A Embrapa Tabuleiros Costeiros mantém um Banco Ativo de Germoplasma (BAG) da Mangaba em seu campo experimental de Itaporanga D'Ajuda, no litoral sergipano. Com 253 acessos (amostras de plantas em número suficiente para representar a variação genética de uma população) provenientes de oito estado brasileiros, o BAG da Mangaba foi implementado em 2006, e possui grande variabilidade genética e conserva amostras de algumas populações com enorme vulnerabilidade, por estarem situadas em áreas de intensa especulação imobiliária.

Extrativismo

Cerca de 90% da mangaba produzida no País são provenientes do extrativismo, e, por causa do desmatamento, a demanda tem sido maior do que a oferta. "A mangaba tem o preço elevado no mercado, pois não é fácil de ser encontrada em muitas regiões", relata Josué.

De acordo com Silva, há poucas áreas de plantio, e o extrativismo ocorre de modo rudimentar, sendo praticado principalmente nos estados da Bahia, Sergipe, Rio Grande do Norte e Paraíba.

O valor mercadológico crescente resulta também em aumento do conflito de interesses, tanto pelo fruto quanto pelas terras onde ele cresce. Atentos a essa valorização da fruta, donos de terras que, tradicionalmente, permitiam a entrada das catadoras, agora fecham suas cancelas e sobem suas cercas, além de derrubarem pés de mangaba para dar lugar a outras culturas, em diversas áreas de conflito em Sergipe e outros estados.

Uma ação importante realizada pela Embrapa e instituições parceiras foi o "Mapa do Extrativismo da Mangaba em Sergipe – Ameaças e Demandas", lançado em 2010. A publicação traz um diagnóstico detalhado sobre a realidade das catadoras, suas nuances sociais, econômicas, políticas e ambientais. 

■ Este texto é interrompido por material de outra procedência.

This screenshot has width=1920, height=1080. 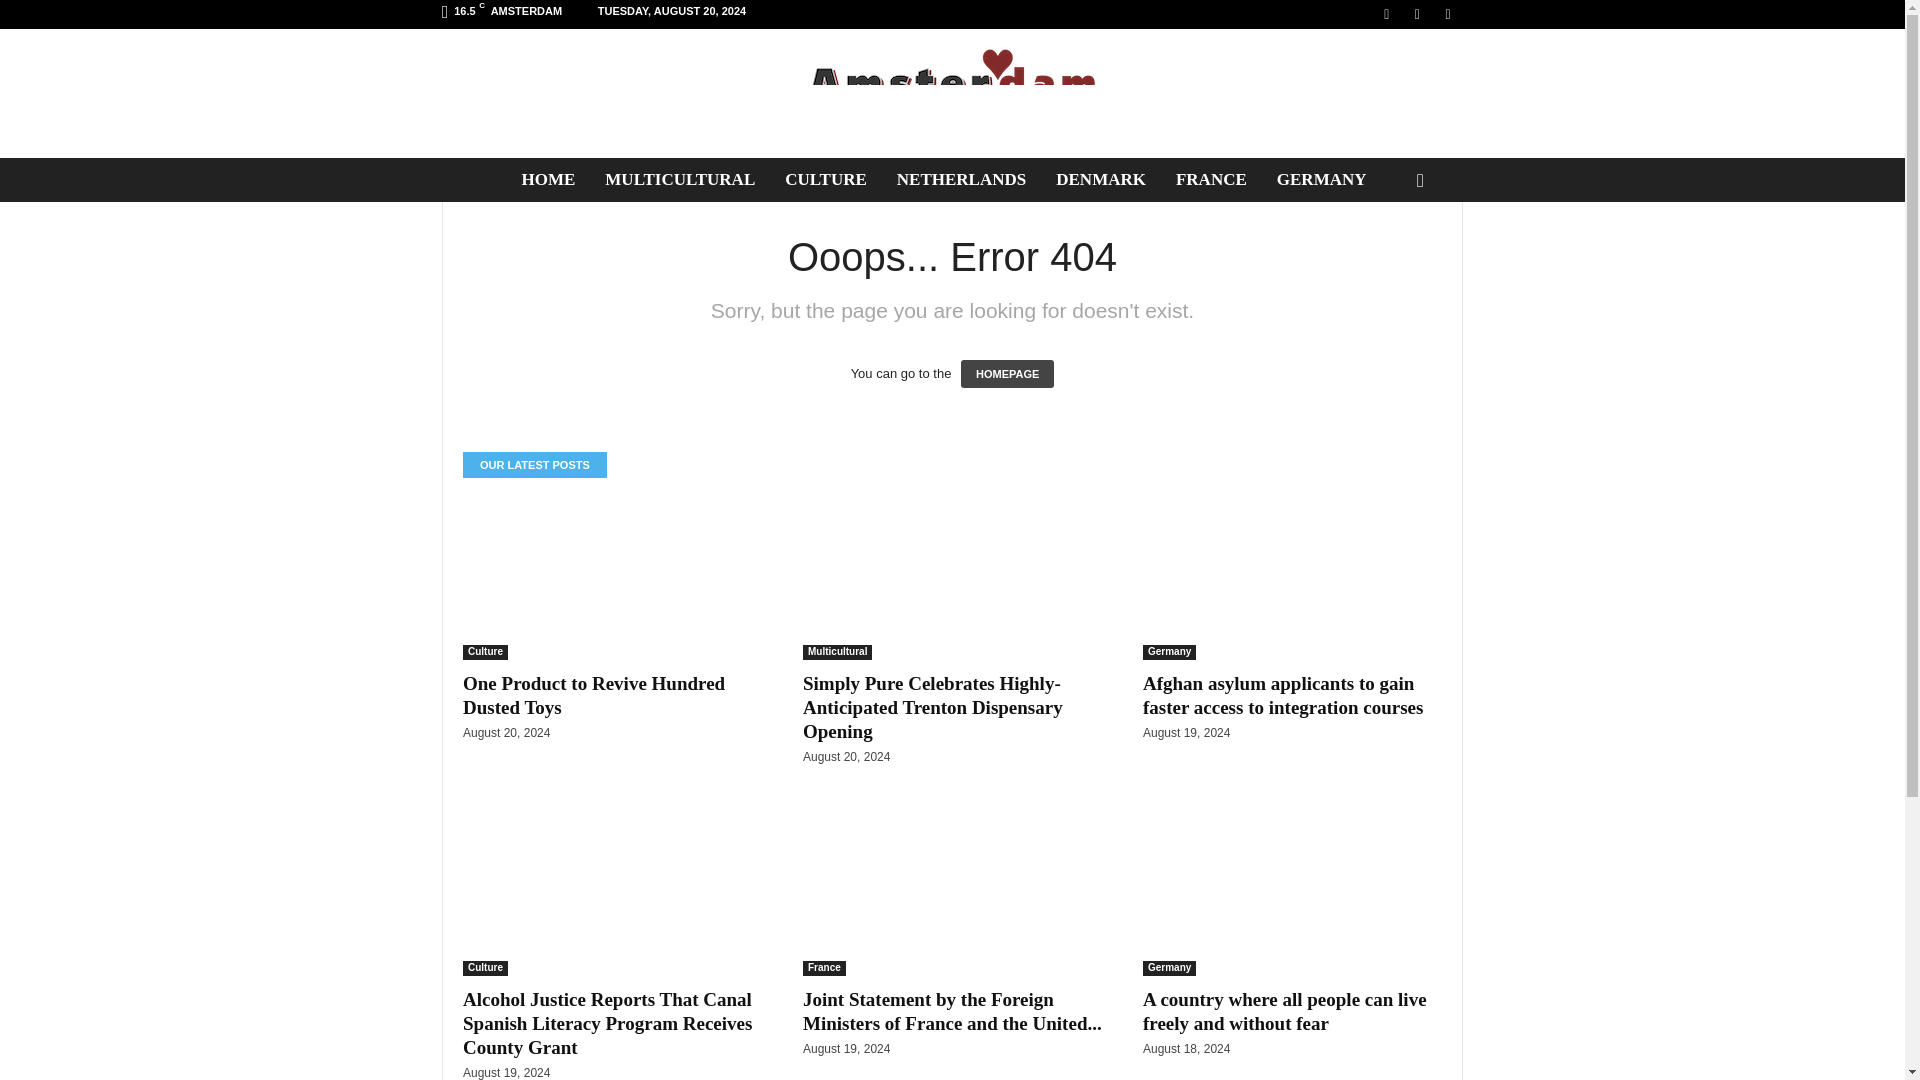 I want to click on HOMEPAGE, so click(x=1008, y=373).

A obra está sendo atualizada desde 2015, e terá nova edição até o final deste ano. Os novos dados trarão uma visão da evolução dos conflitos e problemas, auxiliando na construção de políticas públicas que favoreçam as catadoras. Uma delas é a implantação de uma reserva extrativista no litoral Sul de Sergipe, em fase de negociação entre as autoridades estaduais e federais.

Em 2012, a Embrapa lançou o livro "A Mangabeira As Catadoras O Extrativismo". Financiada com recursos do Conselho Nacional de Desenvolvimento Científico e Tecnológico (CNPq), a obra traz a visão de diversos pesquisadores sobre aspectos da realidade em torno da fruta e das comunidades que garantem o sustento a partir da sua extração. Estão reunidos no livro reflexões e resultados de oito anos de estudos em comunidades de catadoras e apanhadoras do Nordeste – especialmente de Sergipe, do Norte (Pará e Tocantins) e Sudeste (Minas Gerais).